Irregular nouns in English

 

Handles plurals that stemming rules may not, for example woman - women, foot -feet, goose - geese, child – children.

 

Trade

 

This file is another CLIR example, it has the English word Invoice with equivalents in over 20 languages.  

 

Fashion

 

This file is an example of using brand names as synonyms for items of clothing.

 

Geographic

 

Small sample from: http://www.alexandria.ucsb.edu/gazetteer/FeatureTypes

 

Legal & Medical

 

These files are examples of using legal/medical terms (in Latin) with common English synonyms.

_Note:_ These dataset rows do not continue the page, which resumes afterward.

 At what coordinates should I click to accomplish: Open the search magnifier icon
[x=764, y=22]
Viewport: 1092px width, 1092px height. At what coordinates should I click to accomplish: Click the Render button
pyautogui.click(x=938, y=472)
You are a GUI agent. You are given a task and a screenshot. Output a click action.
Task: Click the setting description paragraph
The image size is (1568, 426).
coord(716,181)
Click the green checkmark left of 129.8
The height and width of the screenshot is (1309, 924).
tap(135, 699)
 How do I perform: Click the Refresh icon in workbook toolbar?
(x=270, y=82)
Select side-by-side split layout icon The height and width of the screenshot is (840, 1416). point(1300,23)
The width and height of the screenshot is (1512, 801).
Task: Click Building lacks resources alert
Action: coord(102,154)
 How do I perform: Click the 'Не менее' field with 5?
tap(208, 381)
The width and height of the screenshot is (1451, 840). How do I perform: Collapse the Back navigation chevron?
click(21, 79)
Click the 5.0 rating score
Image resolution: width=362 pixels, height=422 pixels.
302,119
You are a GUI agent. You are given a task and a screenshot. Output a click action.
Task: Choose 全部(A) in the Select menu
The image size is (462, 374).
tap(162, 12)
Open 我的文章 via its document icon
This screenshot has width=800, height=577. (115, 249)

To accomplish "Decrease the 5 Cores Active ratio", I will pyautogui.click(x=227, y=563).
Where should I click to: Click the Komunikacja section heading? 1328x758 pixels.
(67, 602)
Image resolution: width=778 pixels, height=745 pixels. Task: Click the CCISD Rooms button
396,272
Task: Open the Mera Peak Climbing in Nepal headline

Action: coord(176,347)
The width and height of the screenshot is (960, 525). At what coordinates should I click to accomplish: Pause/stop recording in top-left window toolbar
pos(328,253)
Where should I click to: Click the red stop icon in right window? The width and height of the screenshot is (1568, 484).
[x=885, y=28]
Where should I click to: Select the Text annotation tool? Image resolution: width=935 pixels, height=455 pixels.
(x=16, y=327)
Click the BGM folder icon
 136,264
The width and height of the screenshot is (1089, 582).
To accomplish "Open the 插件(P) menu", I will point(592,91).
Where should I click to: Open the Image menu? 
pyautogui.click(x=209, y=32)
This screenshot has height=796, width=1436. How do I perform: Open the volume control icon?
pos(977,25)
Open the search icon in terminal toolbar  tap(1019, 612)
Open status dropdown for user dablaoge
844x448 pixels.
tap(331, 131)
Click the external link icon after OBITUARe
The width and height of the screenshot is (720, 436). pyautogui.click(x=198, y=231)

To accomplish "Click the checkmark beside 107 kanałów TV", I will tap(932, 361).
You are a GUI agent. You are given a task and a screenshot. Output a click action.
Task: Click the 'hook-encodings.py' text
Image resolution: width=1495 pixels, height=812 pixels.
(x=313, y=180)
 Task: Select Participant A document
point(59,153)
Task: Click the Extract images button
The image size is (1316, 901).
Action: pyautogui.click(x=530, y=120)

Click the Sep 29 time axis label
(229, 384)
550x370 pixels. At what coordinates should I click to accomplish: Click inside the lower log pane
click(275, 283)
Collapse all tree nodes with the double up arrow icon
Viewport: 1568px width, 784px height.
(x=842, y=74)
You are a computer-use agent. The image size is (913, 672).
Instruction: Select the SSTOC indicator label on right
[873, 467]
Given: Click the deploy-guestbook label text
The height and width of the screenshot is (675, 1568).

The medical file also includes an example of using synonyms that include trade names, chemical names, and 'street names' for drugs.

 

Names – Genealogy – Cross-lingual – political

 

Examples of various methods of name searching, nick names, maiden/married names, diminutives, transliterations, by political office.

 

Names Russian Male and Female (2 separate files)

 

Examples of name searching - diminutives, transliterations, similar names.

 

Prenoms francaise masculin

 

Examples of Name searching - French male forenames and diminutives.

 

* Languages : Arabic, Belarusian, Bosnian, Bulgarian, Croatian, Czech, Chinese, Danish, Dutch, English, Estonian, Finnish, French, German, Greece, Hungarian, Italian, Japanese, Latvian, Lithuanian, Norwegian, Polish, Portuguese, Romanian, Russian, Serbian, Slovak, Slovenian, Spanish, Swedish, Turkish, Ukrainian, Uzbek, Welsh. (Note: for Chinese and Japanese the month name is a 'numbered month' in traditional Chinese; for Arabic there are variants for names as used in Algeria, Egypt, Iran, Iraq, Jordan, Lebanon, Palestine, Sudan, Syria).

 

** Languages : Afrikaans, Albanian, Arabic, Armenian, Azerbaijani, Basque, Belarusian, Bengali, Bulgarian, Catalan, Chinese, Croatian, Czech, Danish, Dutch, English, Estonian, Filipino, Finish, French, Galacian, Georgian, German, Greek.